Qui étaient-ils ? Pour le compte de qui ont-ils tiré ? L’extrême droite ? Les royalistes ultras ? Une organisation internationale anticommuniste ? Ou les trois à la fois ? Cinquante ans après son assassinat, un appel est lancé pour qu’une commission d’enquête parlementaire soit créée. Et que la vérité soit enfin faite sur cet assassinat politique. Rappel des faits.

Guerre civile

Le vendredi 18 août 1950, Julien Lahaut fut assassiné à Seraing, près de Liège, par un commando terroriste constitué de professionnels. Depuis un bon bout de temps, le dirigeant des communistes belges et militant antifasciste de longue date, ainsi que de nombreux autres politiciens de gauche, recevait des lettres anonymes le menaçant. Le lendemain du meurtre, une bonne partie de la population s’indigna. A travers tout le pays, en signe de protestation, des grèves furent organisées. Le premier ministre de l’époque Joseph Pholien, inquiet de la situation, tenta de calmer les ouvriers par des paroles lénifiantes. Le gouvernement pensait alors que cet attentat pouvait susciter une révolte auprès de l’opposition politique et syndicale (socialiste et communistes). Révolte qui représenterait un risque majeur pour la survie du pouvoir. Nous étions à ce moment précis en pleine Question royale. Les adversaires, de part et d’autre, avaient depuis belle lurette cessé de se regarder en chien de faïence : le pays se préparait à la guerre civile !

Pourquoi ?

Pour les auteurs du livre "La Guerre froide en Belgique", le meurtre de Julien Lahauts "avait une signification politique tant nationale qu’internationale. Le président du PCB personnifiait la tradition de lutte ouvrière dans ce qu’elle a de plus dur et de plus révolutionnaire. Les années de lutte, de prison et de torture, subies pendant la guerre de 14-18 et pendant sa déportation dans les camps nazis au cours de la Deuxième guerre mondiale n’avaient entamé ni sa force physique ni son moral. Pour lui, la vie n’avait de signification que dans la lutte : que ce soit dans les prisons ou dans les camps hitlériens, sur les tribunes politiques ou sur les barricades, dans les manifestations de masse ou dans l’enceinte parlementaire".

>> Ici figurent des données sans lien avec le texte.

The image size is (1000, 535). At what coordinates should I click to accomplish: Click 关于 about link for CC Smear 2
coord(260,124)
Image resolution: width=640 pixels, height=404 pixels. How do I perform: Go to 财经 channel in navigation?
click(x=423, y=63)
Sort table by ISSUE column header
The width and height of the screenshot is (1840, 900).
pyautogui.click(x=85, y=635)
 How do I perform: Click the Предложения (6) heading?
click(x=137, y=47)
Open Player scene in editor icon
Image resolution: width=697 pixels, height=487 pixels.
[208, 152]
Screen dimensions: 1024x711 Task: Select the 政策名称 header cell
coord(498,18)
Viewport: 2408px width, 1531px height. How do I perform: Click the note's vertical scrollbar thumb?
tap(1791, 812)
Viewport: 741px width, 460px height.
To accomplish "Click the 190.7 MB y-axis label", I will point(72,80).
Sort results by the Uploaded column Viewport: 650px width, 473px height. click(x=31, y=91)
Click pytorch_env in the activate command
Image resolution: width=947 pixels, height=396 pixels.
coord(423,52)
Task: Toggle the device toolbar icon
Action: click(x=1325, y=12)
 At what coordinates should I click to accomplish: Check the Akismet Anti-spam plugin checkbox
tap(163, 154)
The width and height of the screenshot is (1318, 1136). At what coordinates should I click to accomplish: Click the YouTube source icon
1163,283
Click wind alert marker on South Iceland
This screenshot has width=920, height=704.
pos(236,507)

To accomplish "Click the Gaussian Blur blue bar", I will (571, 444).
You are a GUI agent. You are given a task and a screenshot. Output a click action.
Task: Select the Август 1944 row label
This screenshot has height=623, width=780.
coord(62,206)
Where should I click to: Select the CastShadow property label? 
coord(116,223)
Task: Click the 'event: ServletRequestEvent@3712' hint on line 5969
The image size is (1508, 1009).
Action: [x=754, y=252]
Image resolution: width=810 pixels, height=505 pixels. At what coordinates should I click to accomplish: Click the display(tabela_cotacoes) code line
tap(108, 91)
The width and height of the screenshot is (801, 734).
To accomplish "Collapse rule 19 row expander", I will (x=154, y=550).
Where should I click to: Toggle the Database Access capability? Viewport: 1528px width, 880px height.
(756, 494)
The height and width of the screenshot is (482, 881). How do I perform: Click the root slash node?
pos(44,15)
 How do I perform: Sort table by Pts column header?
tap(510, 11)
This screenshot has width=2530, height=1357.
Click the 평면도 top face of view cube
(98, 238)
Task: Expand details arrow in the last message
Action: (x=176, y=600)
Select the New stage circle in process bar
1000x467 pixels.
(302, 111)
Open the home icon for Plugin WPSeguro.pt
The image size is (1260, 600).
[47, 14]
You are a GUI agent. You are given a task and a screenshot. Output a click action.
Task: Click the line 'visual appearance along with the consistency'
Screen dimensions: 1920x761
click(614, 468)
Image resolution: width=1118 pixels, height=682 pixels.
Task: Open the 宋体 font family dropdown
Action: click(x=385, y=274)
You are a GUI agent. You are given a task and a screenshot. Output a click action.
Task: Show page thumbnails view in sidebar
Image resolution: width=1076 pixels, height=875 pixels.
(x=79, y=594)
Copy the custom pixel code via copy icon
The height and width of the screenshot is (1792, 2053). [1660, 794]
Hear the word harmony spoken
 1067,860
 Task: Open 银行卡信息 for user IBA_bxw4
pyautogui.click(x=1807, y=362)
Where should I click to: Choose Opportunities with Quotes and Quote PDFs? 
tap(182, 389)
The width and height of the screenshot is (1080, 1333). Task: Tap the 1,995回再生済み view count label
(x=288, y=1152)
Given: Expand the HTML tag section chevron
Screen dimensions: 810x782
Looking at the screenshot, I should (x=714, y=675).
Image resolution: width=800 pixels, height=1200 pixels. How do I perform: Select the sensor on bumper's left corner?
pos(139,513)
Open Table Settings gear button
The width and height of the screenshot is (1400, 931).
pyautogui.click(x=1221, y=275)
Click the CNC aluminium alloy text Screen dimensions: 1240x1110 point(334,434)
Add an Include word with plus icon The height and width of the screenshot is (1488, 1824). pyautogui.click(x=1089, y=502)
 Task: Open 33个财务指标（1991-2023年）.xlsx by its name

"C’est ce symbole de la lutte communiste et antifasciste que l’on assassina le 18 août 1950. Les assassins de Julien Lahaut savaient très bien où ils frappaient. En l’abattant, c’est toute la population des travailleurs que l’on attaquait."

Qui sont les assassins ?

Diverses pistes furent suivies par la justice. Sans réel succès. La gauche belge évoqua, à plusieurs reprises, un lien possible avec l’organisation anticommuniste "Paix & Liberté". Appartenant à cette même mouvance, les Léopoldistes d’extrême droite (favorables au roi Léopold III avec la droite nationale chrétienne) furent soupçonnés d’avoir organisé ou commandité l’assassinat du président communiste.

Le 31 mai 1958, "Le Peuple" titrait : "L’assassinat de Julien Lahaut serait l’oeuvre de tueurs d’extrême droite". Le quotidien socialiste se référait aux "révélations" faites durant un "simple procès" pour détournement de fonds. Le principal prévenu, Emile Delcourt, prétendit au cours de ce procès devant le tribunal correctionnel de Bruxelles détenir certains renseignements à propos de l’élimination de Julien Lahaut. Ce drôle de personnage se revendiquait comme étant un ami du "chasseur de sorcières" américain Mc. Carthy. Depuis de nombreuses années, Delcourt participait activement à la lutte anticommuniste, soutenue et impulsée par le gouvernement des Etats-Unis. Il dirigeait le journal de propagande "L’Unité Belge". Dans le cadre de ses activités politiques, il collaborait avec les services de renseignements de l’armée ainsi que d’autres organismes secrets occidentaux. Afin de financer son combat, Delcourt prit contact avec Paul Calmeyn, un curé bruxellois chargé par le cardinal Van Roey de l’administration du Fonds Cardinal Mercier.

Lors de son procès, en 1958, Delcourt, déclara que le meurtre de Lahaut avait été financé avec l’argent de ce fonds, dont le but était la lutte contre le communisme. Pour l’exécution, l’agent de propagande recruta deux tueurs à gages corses. Il servit d’intermédiaire entre l’"antibolchévique" Calmeyn et ces deux Corses. Il désigna également Jean-Robert Debbaudt, un ancien volontaire belge parti sur le Front de l’Est avec la Légion SS Wallonie de Léon Degrelle, comme étant le conducteur de l’auto du commando qui liquida Lahaut.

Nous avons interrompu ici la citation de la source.